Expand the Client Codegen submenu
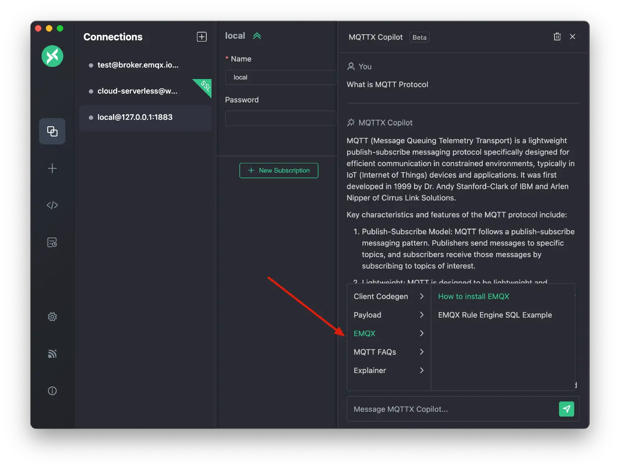The height and width of the screenshot is (469, 620). click(x=381, y=296)
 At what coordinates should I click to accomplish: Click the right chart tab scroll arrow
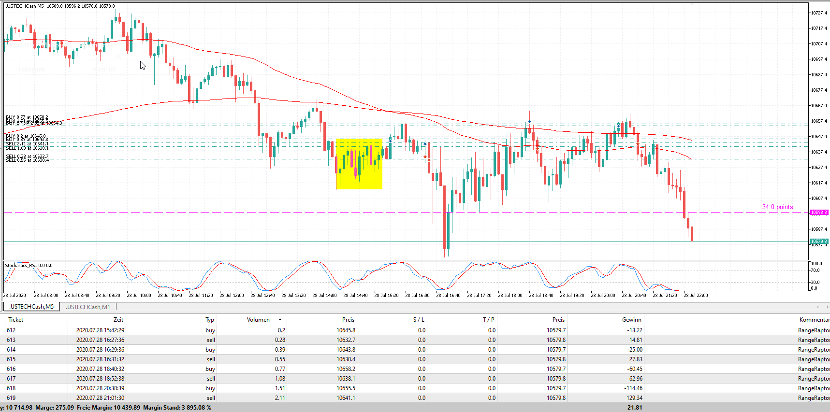827,307
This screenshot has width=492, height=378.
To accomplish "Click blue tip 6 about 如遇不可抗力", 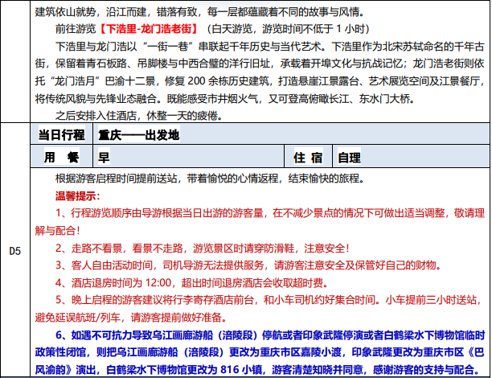I will (x=265, y=336).
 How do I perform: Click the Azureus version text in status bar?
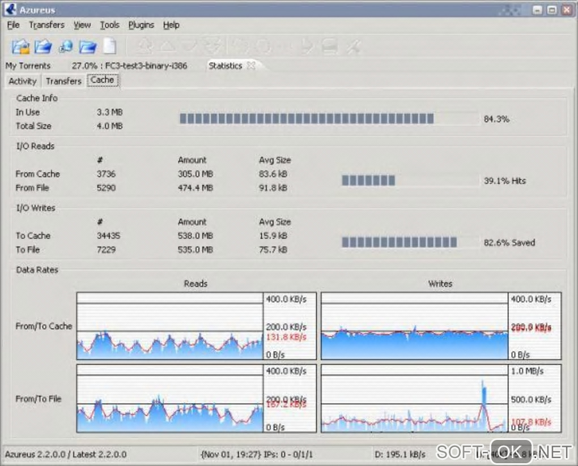pos(66,454)
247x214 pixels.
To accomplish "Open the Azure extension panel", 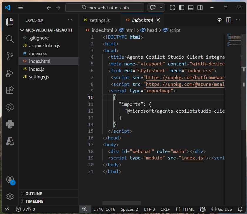I will (10, 141).
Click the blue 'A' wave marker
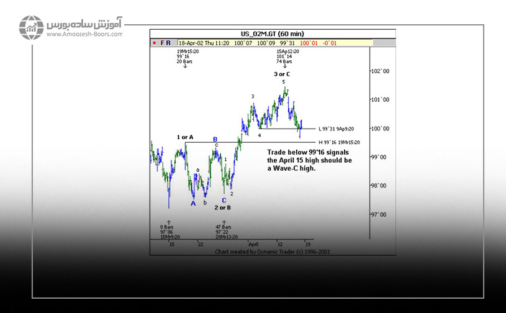Screen dimensions: 506x313 click(x=193, y=203)
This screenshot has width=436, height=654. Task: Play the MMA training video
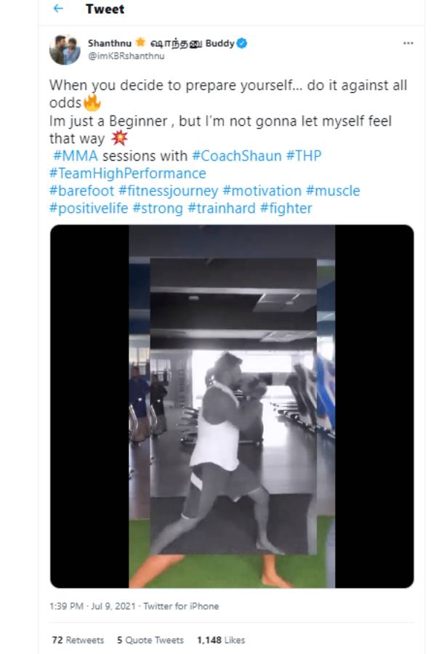[x=232, y=405]
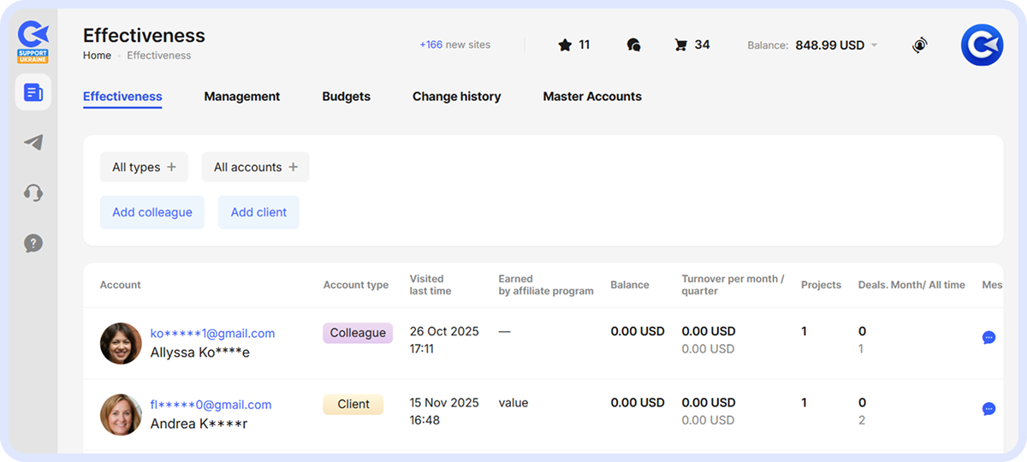
Task: Click the +166 new sites link
Action: pyautogui.click(x=454, y=44)
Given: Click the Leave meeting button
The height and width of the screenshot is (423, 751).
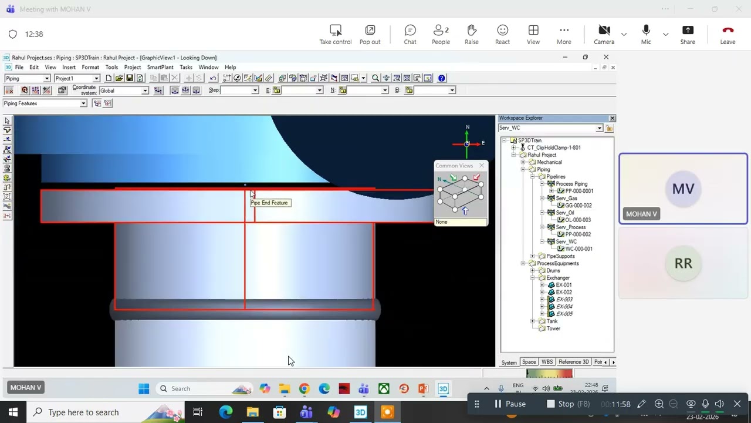Looking at the screenshot, I should [x=728, y=34].
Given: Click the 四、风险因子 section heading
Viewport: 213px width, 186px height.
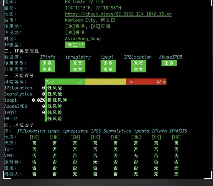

* * * * * * *

Exercise instructions: Reproduce exactly and only the lines from the one with "Given: Click the Leave meeting button" through the last entry, both included, excluding every picture.

Exercise output:
Given: Click the Leave meeting button
The height and width of the screenshot is (423, 751).
Looking at the screenshot, I should [x=728, y=34].
Given: Click the 四、风险因子 section heading
Viewport: 213px width, 186px height.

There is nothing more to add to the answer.